Earliest settlers arrived in Pike County from 1826-1829
Published 8:10 pm Tuesday, June 4, 2024
Getting your Trinity Audio player ready...
|
Some of the earliest settlers in Pike County were the Allred’s. William Burt and Jane O. Park Allred moved to Pike County between 1826 and 1829. They settled six miles south of Troy on the Three Notch Road. William Allred served in the War of 1812.
Mrs. W. P. Cox, is daughter of one of Pike County’s pioneer doctors, John Park Allred. In answer to the appeal for facts concerning some of the county’s first doctors, Mrs. Cox offered the following information about her father. In this article, it references that J. P. Allred “read medicine” with Dr. Williams. Typically, those interested in medicine would apprentice under a knowledgeable doctor. Apprenticeship was the most respected route to becoming a doctor. A person would work with a doctor who was willing to teach them about medicine. The length of apprenticeships varied and depended on how quickly the apprentice could learn and how much the doctor could teach them. Needless to say, medicine has come a long way from the early days. This article was published on March 26, 1958.
John Park Allred 1826-1891, son of Major William Burt and Jane Park Allred, was a pioneer doctor in Pike County. He “read medicine” with Dr. D. M. Williams of Troy in the 1840s and was sent back to his native state of Georgia for part of his education, the journey being made on horseback.
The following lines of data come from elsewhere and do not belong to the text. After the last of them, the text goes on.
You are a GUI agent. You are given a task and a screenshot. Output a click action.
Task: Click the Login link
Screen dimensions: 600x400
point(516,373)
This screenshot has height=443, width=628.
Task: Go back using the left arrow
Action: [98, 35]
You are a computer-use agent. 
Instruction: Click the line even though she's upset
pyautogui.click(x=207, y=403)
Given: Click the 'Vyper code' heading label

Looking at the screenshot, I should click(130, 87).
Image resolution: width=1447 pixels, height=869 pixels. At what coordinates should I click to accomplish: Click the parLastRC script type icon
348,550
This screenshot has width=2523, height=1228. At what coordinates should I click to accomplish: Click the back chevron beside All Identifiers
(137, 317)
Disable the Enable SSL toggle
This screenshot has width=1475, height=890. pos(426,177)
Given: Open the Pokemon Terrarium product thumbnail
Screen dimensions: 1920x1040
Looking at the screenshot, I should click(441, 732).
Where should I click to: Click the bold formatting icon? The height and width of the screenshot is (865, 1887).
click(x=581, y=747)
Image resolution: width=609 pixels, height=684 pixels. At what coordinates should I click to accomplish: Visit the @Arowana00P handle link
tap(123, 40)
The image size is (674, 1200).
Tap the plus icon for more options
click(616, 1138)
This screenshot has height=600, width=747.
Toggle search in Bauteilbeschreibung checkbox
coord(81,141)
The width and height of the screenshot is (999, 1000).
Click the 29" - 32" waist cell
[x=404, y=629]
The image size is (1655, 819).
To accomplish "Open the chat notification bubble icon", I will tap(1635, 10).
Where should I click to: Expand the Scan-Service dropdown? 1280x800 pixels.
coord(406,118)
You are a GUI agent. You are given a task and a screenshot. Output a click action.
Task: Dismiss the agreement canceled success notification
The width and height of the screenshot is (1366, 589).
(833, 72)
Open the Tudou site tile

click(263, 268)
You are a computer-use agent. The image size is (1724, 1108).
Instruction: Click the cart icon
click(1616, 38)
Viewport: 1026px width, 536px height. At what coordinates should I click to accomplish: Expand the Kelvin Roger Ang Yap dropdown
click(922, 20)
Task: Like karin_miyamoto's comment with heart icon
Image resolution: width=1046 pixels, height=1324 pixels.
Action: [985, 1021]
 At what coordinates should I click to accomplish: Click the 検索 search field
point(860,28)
Dr. Allred enlisted in Co. A., 57th Alabama Infantry in 1863. After the war he attended the medical department of the State University of Augusta, Georgia. After that he practiced his profession with success in connection with his farming. He lived and served the Allred community for the remainder of his life. When the railroad was completed about 1890, a whistle stop was established near his plantation and the place was called Allred.
Mrs. W. P. Cox, his daughter, recalls when sickness was in a family they would “stop the plow” and send someone on a mule to get the doctor. She recalls one typhoid fever epidemic when her father treated forty cases of typhoid fever. He would often leave home in the morning traveling in his buggy to visit patients, and would be gone for several days. Frequently his pay was quilts, syrup, etc. or nothing at all.
The little office from which he practiced is still standing at Allred. Mrs. Cox s says that her father had a large collection of medical books and that she recalls a young man who came to his office to “read medicine.” This man was Dr. Tom Mullins who afterwards practiced medicine in Troy for a number of years.
Dr. Allred and Dr. J. S. Beard operated a drug store in Troy about where the Carroll building now stands.